Selected excerpt
A potential collapse of the deal would be a major blow to Greece, which in 2016 bore the brunt of hundreds of thousands of refugees seeking to travel to Europe.
Although arrivals from Turkey to the islands of the eastern Aegean are a fraction of those at the peak of the crisis, they have picked up in recent weeks.
Reception centers on the islands of Lesvos, Chios and Samos remain cramped. The installation of 170 containers at the state-run reception facility for migrants near the village of Moria on Lesvos has helped improve the living conditions on the island but continuing arrivals from Turkey mean overcrowding remains a problem.
Tensions have been rising between Turkey and Greece over the migration crisis as well as other issues including the prolonged detention of two Greek soldiers in Edirne.

Extracted information
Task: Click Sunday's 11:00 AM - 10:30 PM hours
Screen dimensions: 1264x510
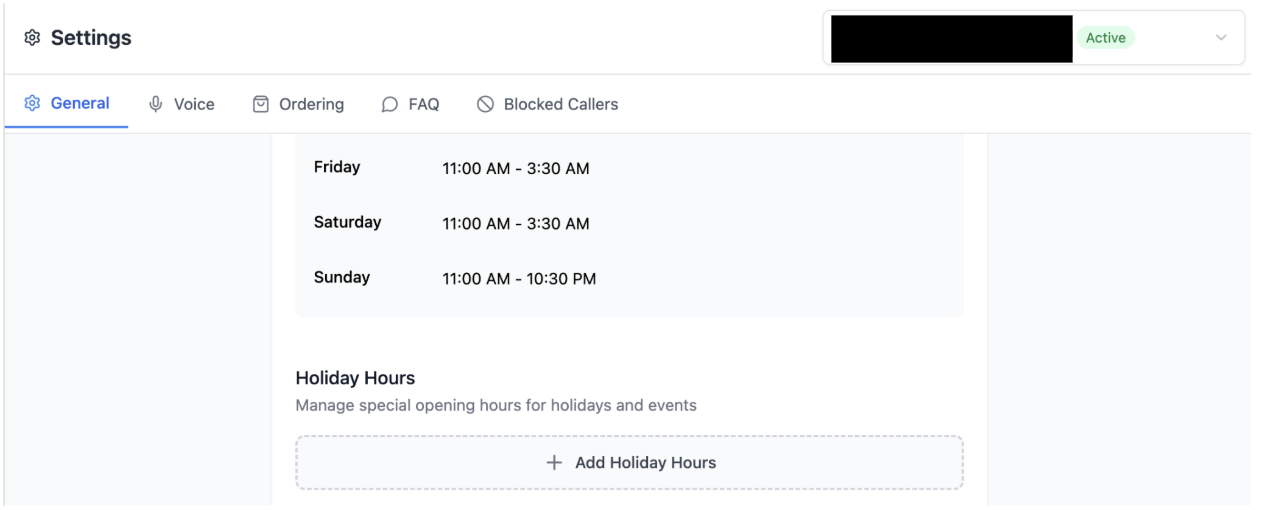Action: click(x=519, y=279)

* * *

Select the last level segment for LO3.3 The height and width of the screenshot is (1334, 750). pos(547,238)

Work to do
1. From the migration passage, return the part that runs from "Although arrivals from" to "soldiers in Edirne.".
2. In the migration passage, why does overcrowding remain a problem on Lesvos even though 170 containers were installed at the facility near Moria?
These rows were taken from a different source than the passage.

Solutions per task
1.
Although arrivals from Turkey to the islands of the eastern Aegean are a fraction of those at the peak of the crisis, they have picked up in recent weeks.
Reception centers on the islands of Lesvos, Chios and Samos remain cramped. The installation of 170 containers at the state-run reception facility for migrants near the village of Moria on Lesvos has helped improve the living conditions on the island but continuing arrivals from Turkey mean overcrowding remains a problem.
Tensions have been rising between Turkey and Greece over the migration crisis as well as other issues including the prolonged detention of two Greek soldiers in Edirne.

2. The containers have helped improve living conditions on the island. However, arrivals from Turkey are continuing, so overcrowding is still a problem.